Rewrite the items that begin at the line containing "This screenshot has width=433, height=173." and end after the line containing "Action: click(422, 269)", changing "Instruction" to "Goal" and leaving everything else the same.

DATA EXCERPTS:
==============================

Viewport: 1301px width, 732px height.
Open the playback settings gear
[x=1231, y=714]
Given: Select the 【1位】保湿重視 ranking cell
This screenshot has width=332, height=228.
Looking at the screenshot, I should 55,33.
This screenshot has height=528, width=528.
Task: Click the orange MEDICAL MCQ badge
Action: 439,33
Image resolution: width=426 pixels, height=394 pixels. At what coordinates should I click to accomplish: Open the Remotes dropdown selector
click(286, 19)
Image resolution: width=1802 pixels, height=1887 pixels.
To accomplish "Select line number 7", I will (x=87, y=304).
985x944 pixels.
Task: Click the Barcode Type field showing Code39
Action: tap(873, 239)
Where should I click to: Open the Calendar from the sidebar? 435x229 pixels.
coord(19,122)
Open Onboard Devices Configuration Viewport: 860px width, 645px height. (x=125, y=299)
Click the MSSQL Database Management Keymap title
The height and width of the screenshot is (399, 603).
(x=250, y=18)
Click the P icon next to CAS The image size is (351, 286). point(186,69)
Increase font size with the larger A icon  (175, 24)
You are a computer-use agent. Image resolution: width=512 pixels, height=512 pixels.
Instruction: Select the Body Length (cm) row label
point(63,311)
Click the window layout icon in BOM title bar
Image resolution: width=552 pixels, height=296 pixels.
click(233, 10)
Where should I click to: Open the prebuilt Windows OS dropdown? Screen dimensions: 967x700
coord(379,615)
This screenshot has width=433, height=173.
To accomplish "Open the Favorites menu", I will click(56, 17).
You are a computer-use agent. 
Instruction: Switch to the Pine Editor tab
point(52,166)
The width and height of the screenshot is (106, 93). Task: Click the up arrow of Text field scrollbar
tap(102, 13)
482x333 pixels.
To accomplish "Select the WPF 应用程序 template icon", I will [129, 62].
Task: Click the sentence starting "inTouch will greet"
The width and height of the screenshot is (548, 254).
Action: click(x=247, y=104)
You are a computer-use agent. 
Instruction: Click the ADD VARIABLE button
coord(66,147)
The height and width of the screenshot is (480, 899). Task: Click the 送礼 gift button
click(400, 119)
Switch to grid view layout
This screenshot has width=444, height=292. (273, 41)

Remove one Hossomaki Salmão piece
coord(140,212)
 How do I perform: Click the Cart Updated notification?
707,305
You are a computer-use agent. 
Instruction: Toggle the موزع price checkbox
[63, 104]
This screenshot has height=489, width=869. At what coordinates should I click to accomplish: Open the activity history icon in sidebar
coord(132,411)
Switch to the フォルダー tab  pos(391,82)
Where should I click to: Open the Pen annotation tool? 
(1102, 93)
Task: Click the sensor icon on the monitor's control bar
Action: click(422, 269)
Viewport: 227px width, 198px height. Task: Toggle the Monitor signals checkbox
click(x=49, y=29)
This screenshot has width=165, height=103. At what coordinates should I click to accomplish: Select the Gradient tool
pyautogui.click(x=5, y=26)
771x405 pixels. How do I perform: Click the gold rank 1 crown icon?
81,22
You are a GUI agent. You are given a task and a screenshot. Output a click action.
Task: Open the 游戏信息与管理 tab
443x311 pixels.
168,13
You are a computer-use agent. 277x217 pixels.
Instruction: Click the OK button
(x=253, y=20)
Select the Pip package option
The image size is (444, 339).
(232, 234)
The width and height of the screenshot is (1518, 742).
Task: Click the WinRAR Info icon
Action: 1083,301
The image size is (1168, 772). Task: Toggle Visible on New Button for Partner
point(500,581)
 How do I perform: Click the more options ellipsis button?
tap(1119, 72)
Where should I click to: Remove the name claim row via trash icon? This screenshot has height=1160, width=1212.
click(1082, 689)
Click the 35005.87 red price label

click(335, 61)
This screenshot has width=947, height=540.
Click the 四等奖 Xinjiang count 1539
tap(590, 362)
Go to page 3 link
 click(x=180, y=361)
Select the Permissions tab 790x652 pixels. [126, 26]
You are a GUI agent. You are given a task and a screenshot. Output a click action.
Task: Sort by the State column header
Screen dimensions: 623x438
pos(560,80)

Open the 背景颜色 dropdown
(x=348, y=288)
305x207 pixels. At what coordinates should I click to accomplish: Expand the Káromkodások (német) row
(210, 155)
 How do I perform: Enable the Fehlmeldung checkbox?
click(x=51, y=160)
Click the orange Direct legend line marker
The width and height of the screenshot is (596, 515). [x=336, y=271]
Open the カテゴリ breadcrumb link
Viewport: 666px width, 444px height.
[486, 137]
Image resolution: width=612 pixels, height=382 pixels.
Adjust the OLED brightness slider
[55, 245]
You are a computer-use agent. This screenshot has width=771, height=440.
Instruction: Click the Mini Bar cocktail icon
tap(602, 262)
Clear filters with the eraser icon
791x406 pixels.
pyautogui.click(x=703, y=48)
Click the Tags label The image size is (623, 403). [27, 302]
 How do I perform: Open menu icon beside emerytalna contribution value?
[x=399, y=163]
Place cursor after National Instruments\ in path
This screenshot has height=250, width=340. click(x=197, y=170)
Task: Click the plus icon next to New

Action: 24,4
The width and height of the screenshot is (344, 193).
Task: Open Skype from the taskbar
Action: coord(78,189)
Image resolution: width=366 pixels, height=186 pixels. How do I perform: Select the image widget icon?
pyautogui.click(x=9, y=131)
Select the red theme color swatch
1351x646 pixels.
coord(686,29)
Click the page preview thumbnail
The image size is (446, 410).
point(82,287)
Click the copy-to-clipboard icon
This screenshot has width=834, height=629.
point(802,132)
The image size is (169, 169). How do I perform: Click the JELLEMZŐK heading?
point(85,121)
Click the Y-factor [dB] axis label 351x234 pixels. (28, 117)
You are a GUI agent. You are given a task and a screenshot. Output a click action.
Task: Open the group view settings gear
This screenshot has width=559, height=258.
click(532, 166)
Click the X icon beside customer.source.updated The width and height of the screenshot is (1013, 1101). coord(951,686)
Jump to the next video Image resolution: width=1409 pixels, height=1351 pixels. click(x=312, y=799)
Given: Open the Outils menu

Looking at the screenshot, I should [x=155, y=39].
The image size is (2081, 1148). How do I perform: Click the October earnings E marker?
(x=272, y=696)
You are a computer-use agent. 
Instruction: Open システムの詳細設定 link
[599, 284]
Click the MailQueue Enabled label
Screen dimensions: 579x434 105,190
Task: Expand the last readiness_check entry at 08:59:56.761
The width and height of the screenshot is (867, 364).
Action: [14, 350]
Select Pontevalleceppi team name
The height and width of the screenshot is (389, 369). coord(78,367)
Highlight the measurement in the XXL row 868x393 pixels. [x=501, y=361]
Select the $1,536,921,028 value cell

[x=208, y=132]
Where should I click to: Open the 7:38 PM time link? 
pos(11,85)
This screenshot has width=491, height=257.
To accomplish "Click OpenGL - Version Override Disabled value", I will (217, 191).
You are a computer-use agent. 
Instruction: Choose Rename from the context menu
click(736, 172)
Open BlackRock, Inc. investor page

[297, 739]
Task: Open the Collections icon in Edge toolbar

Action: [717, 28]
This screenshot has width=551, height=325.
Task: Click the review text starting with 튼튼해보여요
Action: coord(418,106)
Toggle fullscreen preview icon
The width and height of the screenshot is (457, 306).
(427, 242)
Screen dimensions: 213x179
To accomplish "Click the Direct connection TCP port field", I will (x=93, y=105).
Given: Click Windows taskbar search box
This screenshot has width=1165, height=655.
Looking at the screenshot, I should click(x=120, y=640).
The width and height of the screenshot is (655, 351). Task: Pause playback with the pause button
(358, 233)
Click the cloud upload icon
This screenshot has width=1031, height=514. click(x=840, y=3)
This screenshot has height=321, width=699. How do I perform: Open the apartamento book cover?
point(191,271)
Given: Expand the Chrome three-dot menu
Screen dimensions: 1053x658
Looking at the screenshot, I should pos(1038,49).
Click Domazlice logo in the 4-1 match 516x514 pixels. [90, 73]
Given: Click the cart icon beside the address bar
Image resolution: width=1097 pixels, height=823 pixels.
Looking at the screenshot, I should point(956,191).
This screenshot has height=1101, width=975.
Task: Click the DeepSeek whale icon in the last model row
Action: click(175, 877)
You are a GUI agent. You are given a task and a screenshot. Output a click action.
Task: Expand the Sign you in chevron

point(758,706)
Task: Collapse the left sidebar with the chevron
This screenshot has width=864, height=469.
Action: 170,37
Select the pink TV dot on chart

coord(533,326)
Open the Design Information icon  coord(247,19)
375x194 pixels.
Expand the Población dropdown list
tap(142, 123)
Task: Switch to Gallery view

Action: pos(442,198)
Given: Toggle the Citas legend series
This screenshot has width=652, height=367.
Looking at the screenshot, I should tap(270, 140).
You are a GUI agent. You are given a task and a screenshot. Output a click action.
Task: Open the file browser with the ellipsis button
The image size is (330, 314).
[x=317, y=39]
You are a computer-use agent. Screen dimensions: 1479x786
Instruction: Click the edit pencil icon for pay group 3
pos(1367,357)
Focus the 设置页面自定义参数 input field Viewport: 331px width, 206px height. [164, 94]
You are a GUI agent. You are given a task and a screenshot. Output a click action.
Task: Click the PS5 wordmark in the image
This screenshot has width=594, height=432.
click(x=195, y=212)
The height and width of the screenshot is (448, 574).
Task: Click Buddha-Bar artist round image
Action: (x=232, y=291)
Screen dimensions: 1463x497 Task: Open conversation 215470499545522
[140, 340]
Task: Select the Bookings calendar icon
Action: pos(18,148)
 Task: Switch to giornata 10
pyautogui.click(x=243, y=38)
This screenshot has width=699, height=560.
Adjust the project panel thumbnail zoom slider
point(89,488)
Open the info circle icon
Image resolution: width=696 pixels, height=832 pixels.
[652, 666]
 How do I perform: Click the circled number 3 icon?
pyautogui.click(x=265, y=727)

==============================

WORKED ANSWER:
This screenshot has width=433, height=173.
To accomplish "Open the Favorites menu", I will click(56, 17).
You are a computer-use agent. 
Goal: Switch to the Pine Editor tab
point(52,166)
The width and height of the screenshot is (106, 93). Task: Click the up arrow of Text field scrollbar
tap(102, 13)
482x333 pixels.
To accomplish "Select the WPF 应用程序 template icon", I will [129, 62].
Task: Click the sentence starting "inTouch will greet"
The width and height of the screenshot is (548, 254).
Action: click(x=247, y=104)
You are a computer-use agent. 
Goal: Click the ADD VARIABLE button
coord(66,147)
The height and width of the screenshot is (480, 899). Task: Click the 送礼 gift button
click(400, 119)
Switch to grid view layout
This screenshot has width=444, height=292. (273, 41)

Remove one Hossomaki Salmão piece
coord(140,212)
 How do I perform: Click the Cart Updated notification?
707,305
You are a computer-use agent. 
Goal: Toggle the موزع price checkbox
[63, 104]
This screenshot has height=489, width=869. At what coordinates should I click to accomplish: Open the activity history icon in sidebar
coord(132,411)
Switch to the フォルダー tab  pos(391,82)
Where should I click to: Open the Pen annotation tool? 
(1102, 93)
Task: Click the sensor icon on the monitor's control bar
Action: click(422, 269)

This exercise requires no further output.